For technical documentation, this means presenting all relevant recommendations with their contexts, not filtering to a single “best” answer that may not apply to the reader’s situation.
Context-Dependent Conflicts Are Not Contradictions
Four sources give different advice about async patterns:
- “Use async/await” (Node.js 16+ guide)
- “Use callbacks” (Node.js 12 legacy docs)
- “Use Promise.all for parallel” (performance blog)
- “Avoid async in hot paths” (low-latency systems guide)
These are not conflicting — they are context-dependent. Each is correct within its context. Synthesizing into a single unified recommendation forces a false consensus that cannot correctly address all contexts. Filtering by recency loses the legacy and performance-specific advice. The correct presentation includes all four with their contexts, letting the developer select the approach that matches their situation.

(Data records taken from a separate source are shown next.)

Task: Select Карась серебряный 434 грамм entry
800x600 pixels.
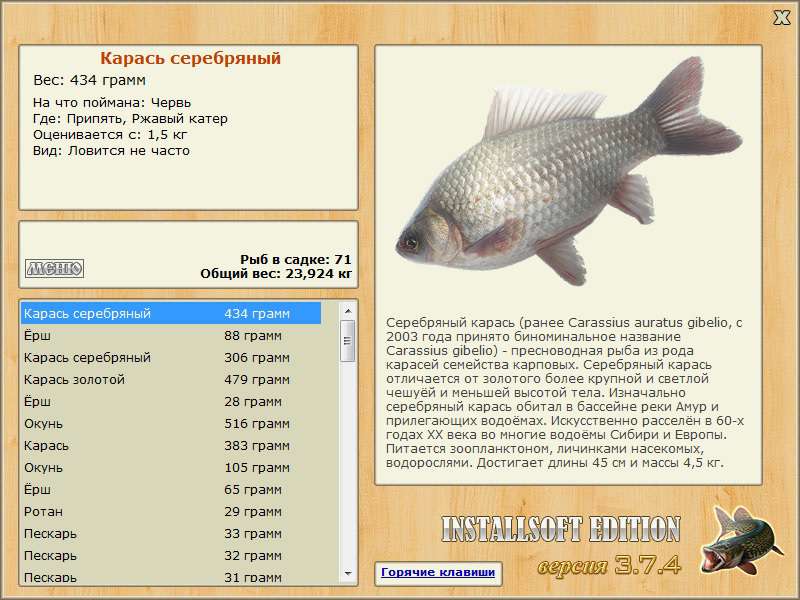Action: click(170, 314)
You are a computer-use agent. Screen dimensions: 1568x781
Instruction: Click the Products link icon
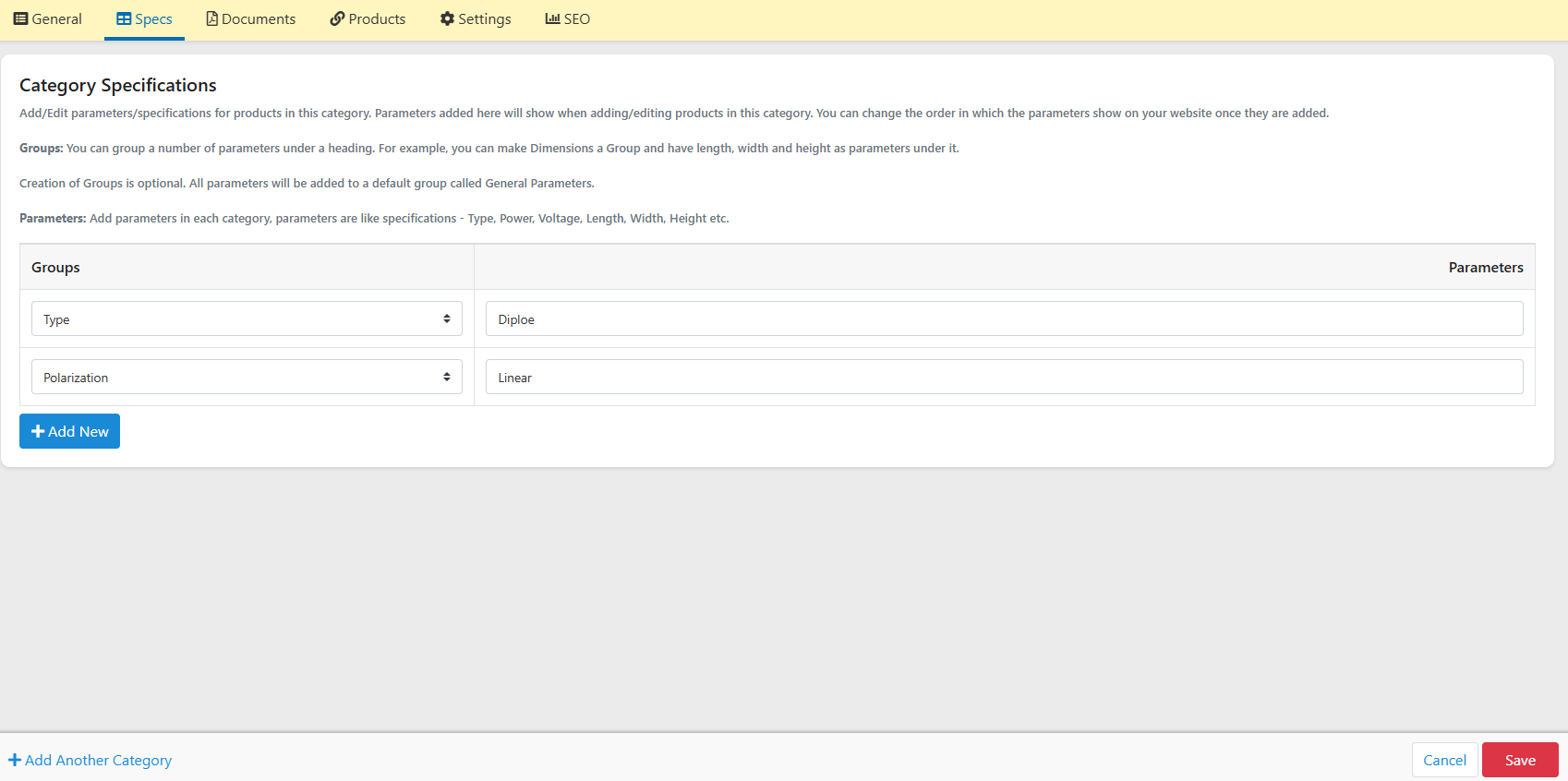click(x=337, y=18)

Financial Data: Higher Stakes, Same Principle
When two subsidiaries report different revenue for the same product line, the stakes of silent resolution are higher. Choosing the higher value creates upward bias in revenue data. Choosing the lower creates downward bias. Averaging produces a fabricated figure. Different rules for different audiences (higher for internal, lower for regulatory) creates inconsistency.
The only safe approach: preserve both values with their sources and flag the discrepancy for human reconciliation. The underlying cause may be a legitimate accounting difference (different revenue recognition methods) that requires human judgment to resolve.
Dependency Conflicts
A CI/CD agent cross-references npm, GitHub advisories, Snyk, and an internal audit log. npm says package v2.1 is safe. Snyk says it has a critical CVE. Averaging severity scores is meaningless. Using npm as the sole authority creates security blind spots. Always using the most restrictive assessment causes alert fatigue from false positives.
Present all assessments with sources. The development team evaluates based on their context — a critical CVE flagged by Snyk but not npm may reflect different detection timelines, and the team’s risk tolerance determines the response.
One-liner: When sources conflict, present both values with their sources and context — averaging fabricates data, choosing one loses information, and only preserving both gives the reader what they need to decide.